Role of the medicinal product in the care pathway

Considering:

• the results of the UX023-CL303 phase 3, randomised, double-blind, placebo-controlled study, having demonstrated the efficacy of burosumab in terms of normalisation of serum phosphate (laboratory endpoint) in adult patients who had mostly been previously treated with the conventional therapy for a number of years before adulthood, with conventional therapy having been stopped before inclusion in the study, and the majority of whom had a PHEX mutation (95.5% of patients),
• the limited efficacy of conventional treatment based on phosphate derivatives and vitamin D, which is not routinely used in the population concerned by the indication extension, with constraints related to taking the treatment and adverse effects limiting its use,
• the data previously assessed by the Committee having established, with a good level of evidence, the efficacy and safety of use of burosumab in children 1 year of age and older and adolescents with growing skeletons (see Committee opinion dated 23/01/2019),

The Transparency Committee considers that CRYSVITA (burosumab), as monotherapy, is a:

• first-line treatment for complicated severe forms, particularly in patients with a PHEX mutation, for which the conventional treatment with vitamin D analogues and phosphate supplements would, theoretically, not be optimal and would be liable to result in a loss of opportunity for the patient, in adolescents whose in whom bone growth is complete and in adults,
• a second-line treatment in adolescents whose bone growth is complete and in adults refractory to conventional therapy.

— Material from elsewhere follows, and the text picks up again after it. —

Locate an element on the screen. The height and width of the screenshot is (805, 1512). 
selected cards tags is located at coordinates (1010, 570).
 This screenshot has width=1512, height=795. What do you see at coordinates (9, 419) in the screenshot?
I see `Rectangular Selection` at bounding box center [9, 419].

Finally, when the treatment is effective and was initiated during childhood or in adolescents with growing skeletons, CRYSVITA should be maintained when treatment needs to be continued beyond this period.

However, uncertainties remain concerning the long-term efficacy and safety of CRYSVITA (burosumab). The optimal treatment duration for CRYSVITA (burosumab) is not currently known.

The Transparency Committee reiterates that the administration of burosumab has not been assessed in asymptomatic patients (i.e. worst pain score < 4), nor in patients aged over 66 years, pregnant women or patients with impaired renal function.

Special recommendations

As in its inclusion opinion dated 23/01/2019 in children 1 year of age and older and adolescents with growing skeletons, considering the complexity of management of this rare disease, the Committee recommends that:

• the first two injections be administered in a hospital setting,
• decisions with respect to the initiation or discontinuation of CRYSVITA (burosumab) treatment should be taken after a documented proposal resulting from a multidisciplinary team (MDT) meeting in reference and expert centres for rare calcium and phosphorus metabolism diseases, or rare kidney diseases.